- TASK TO COMPLETE
From the line that contains "Task: Click the MA(Volume,20)" to the final line of the records below, print each line exactly and leave every picture out.

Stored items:
..............................

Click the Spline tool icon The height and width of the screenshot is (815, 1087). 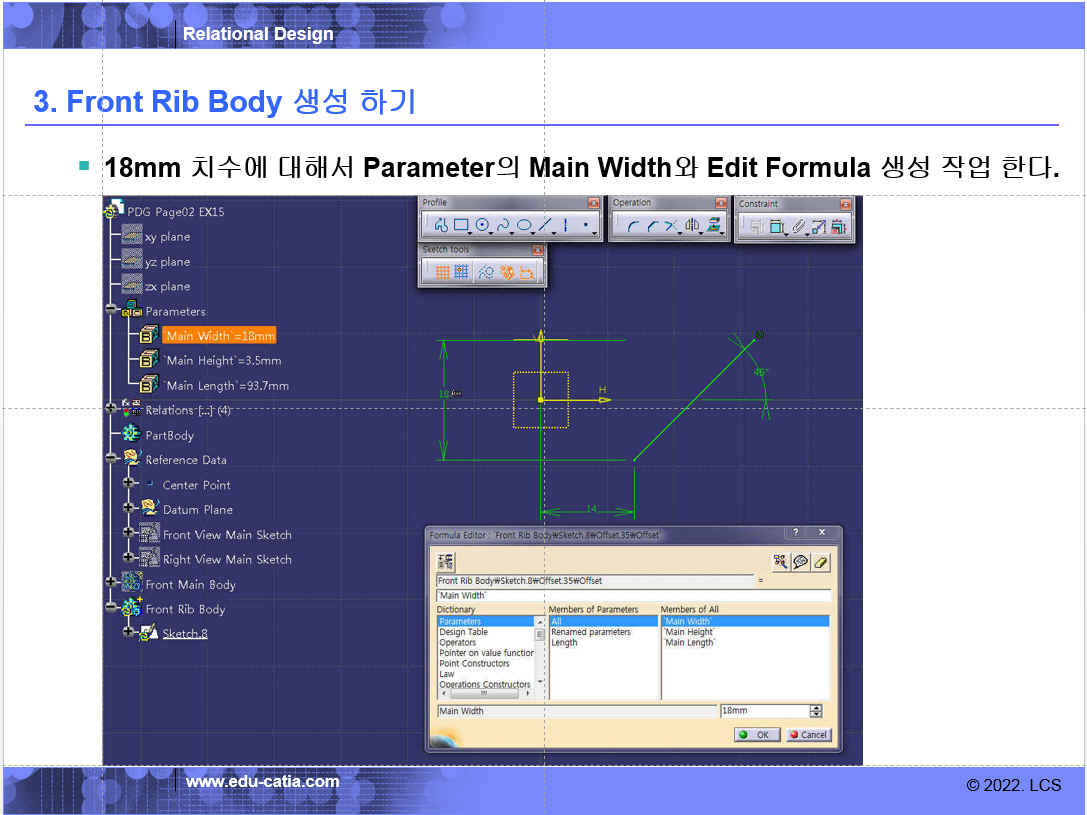tap(504, 226)
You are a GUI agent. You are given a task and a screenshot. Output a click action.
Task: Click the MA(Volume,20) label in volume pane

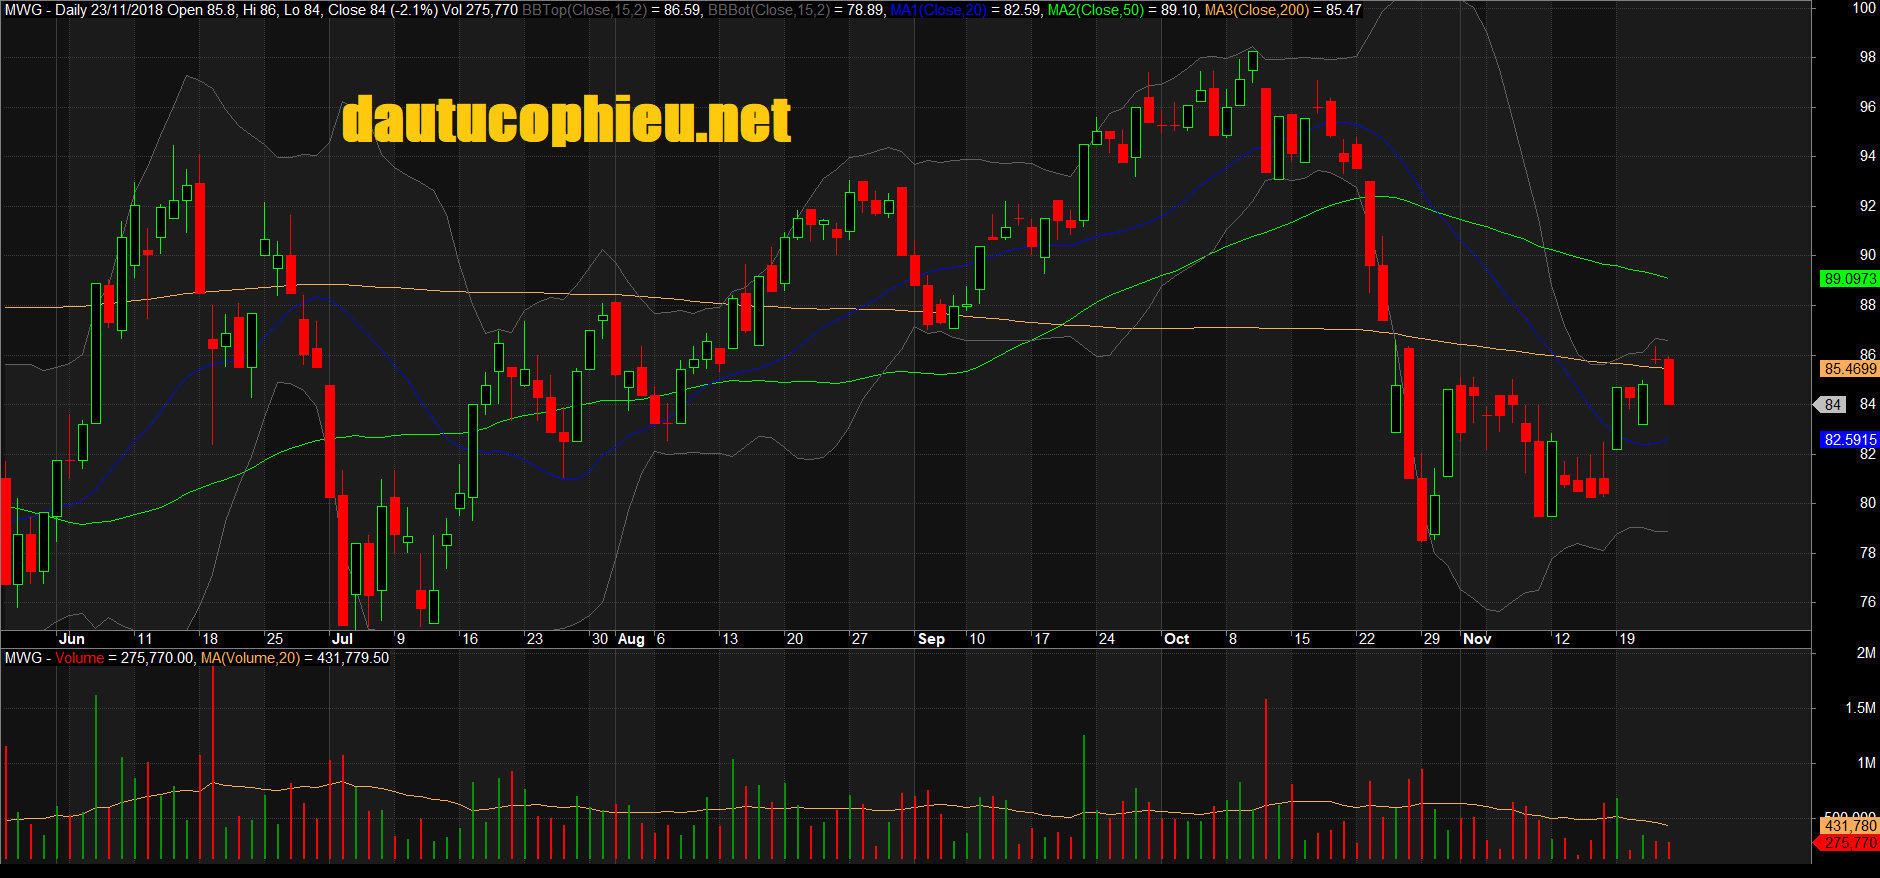[x=250, y=658]
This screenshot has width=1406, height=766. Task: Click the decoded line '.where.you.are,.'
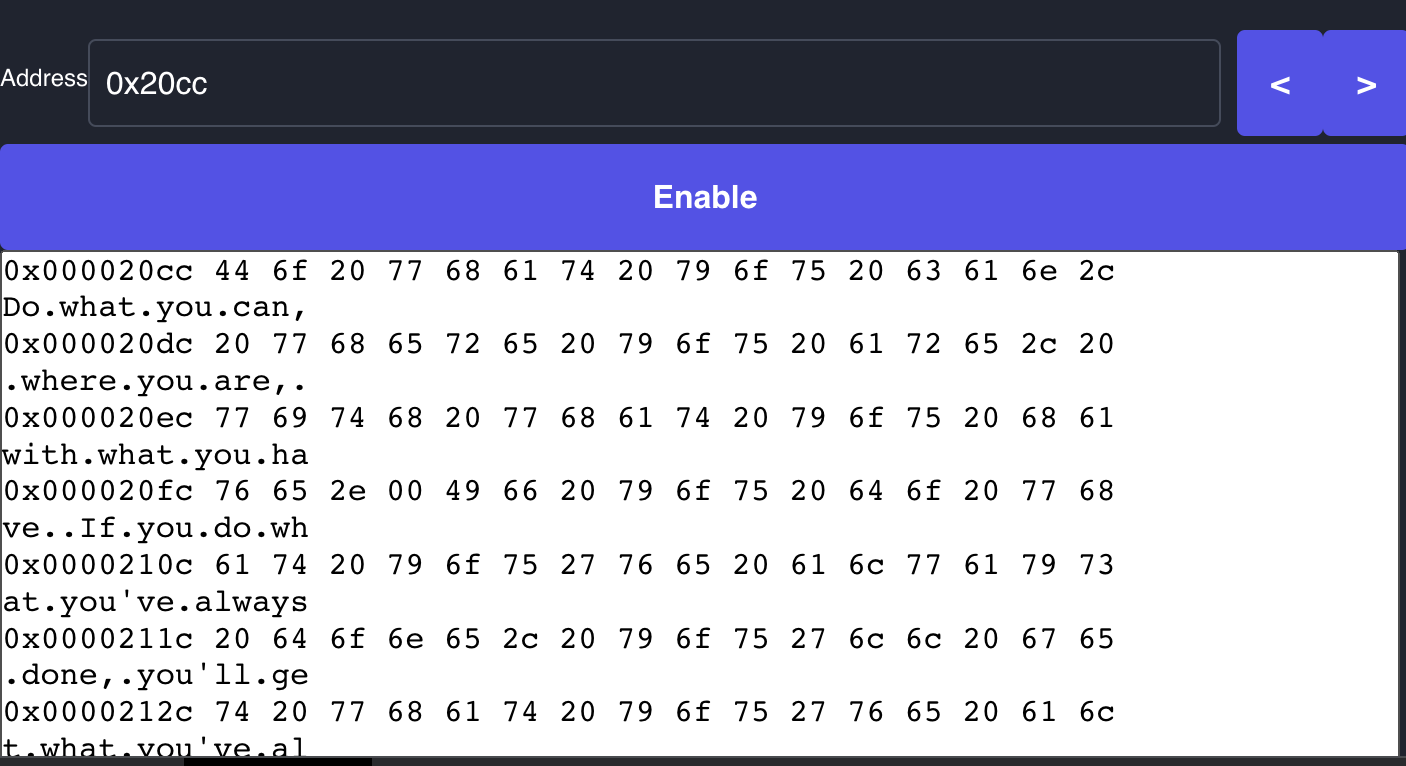(x=155, y=381)
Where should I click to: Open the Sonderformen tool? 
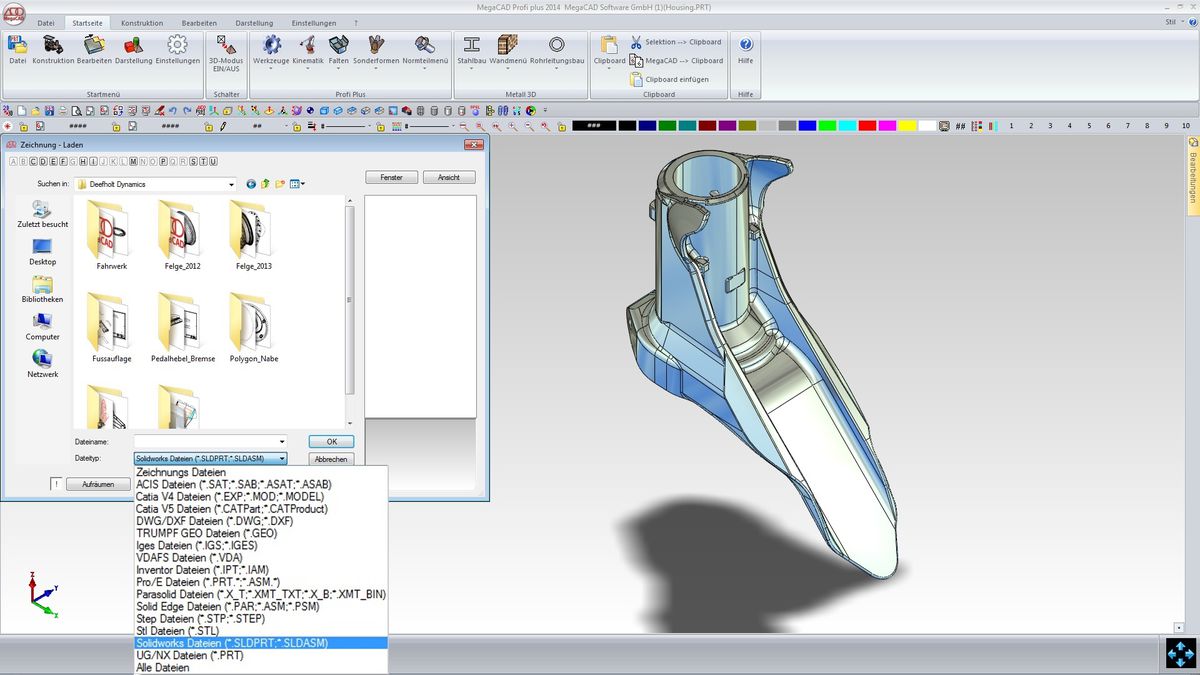pos(376,46)
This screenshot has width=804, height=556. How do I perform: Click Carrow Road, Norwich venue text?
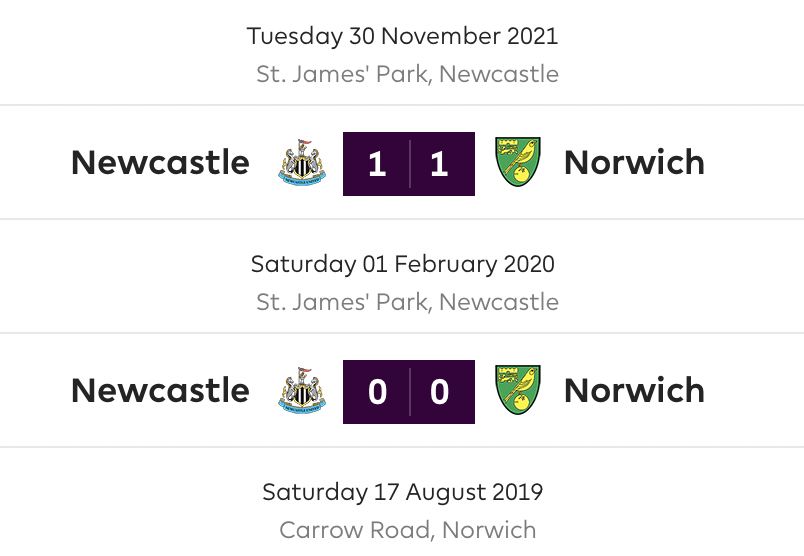coord(408,530)
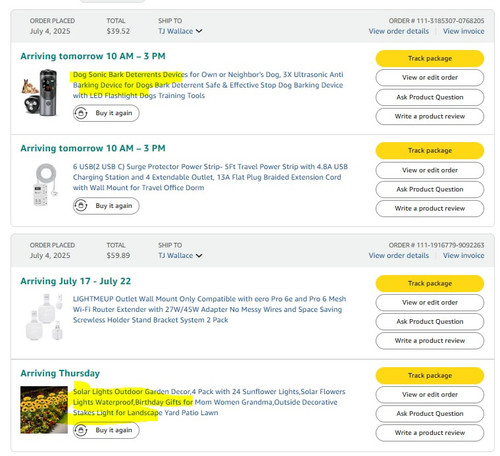View invoice for order ending 0768205
The width and height of the screenshot is (500, 456).
463,31
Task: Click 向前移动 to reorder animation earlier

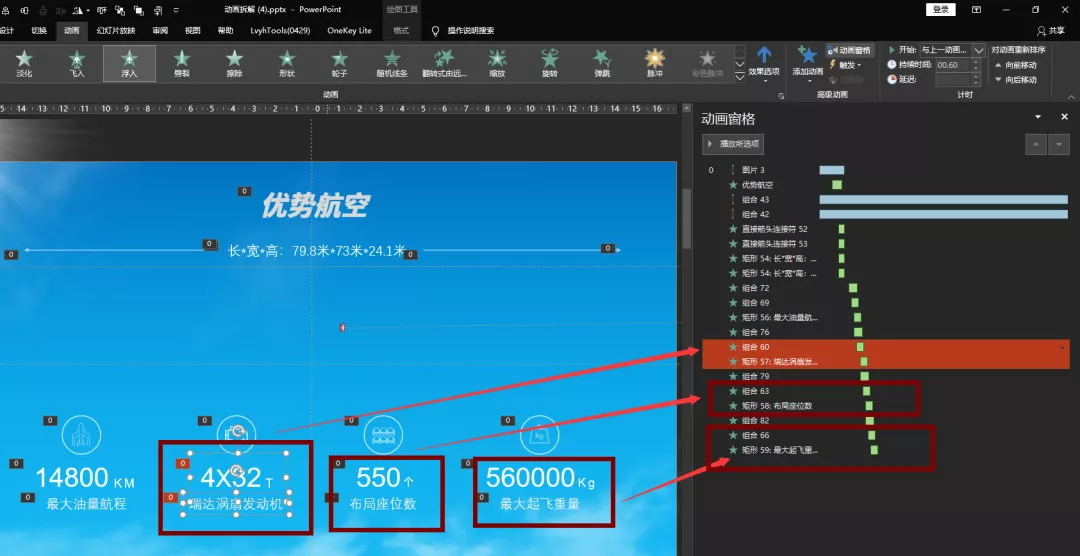Action: [x=1016, y=65]
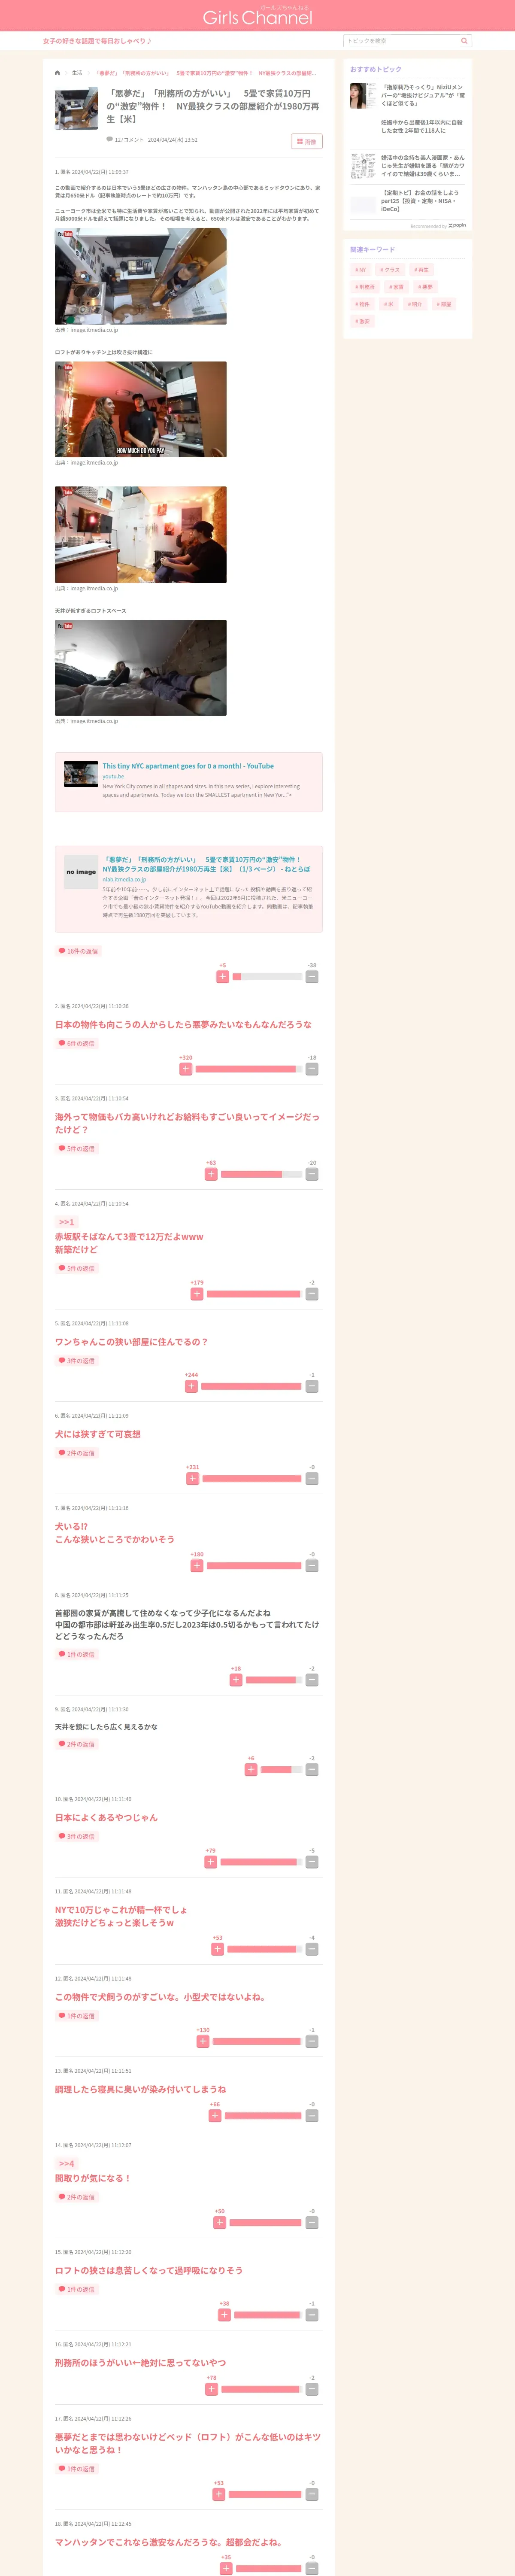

..............................

- SOLVED PROBLEM
Task: Click the MA(Volume,20) label in volume pane

[x=250, y=658]
This screenshot has width=1406, height=766. Task: Click the decoded line '.where.you.are,.'
(x=155, y=381)
Where should I click to: Open the Sonderformen tool? 
pos(376,46)
This screenshot has width=804, height=556. How do I perform: Click Carrow Road, Norwich venue text?
coord(408,530)
View invoice for order ending 0768205
The width and height of the screenshot is (500, 456).
463,31
Task: Click 向前移动 to reorder animation earlier

Action: [x=1016, y=65]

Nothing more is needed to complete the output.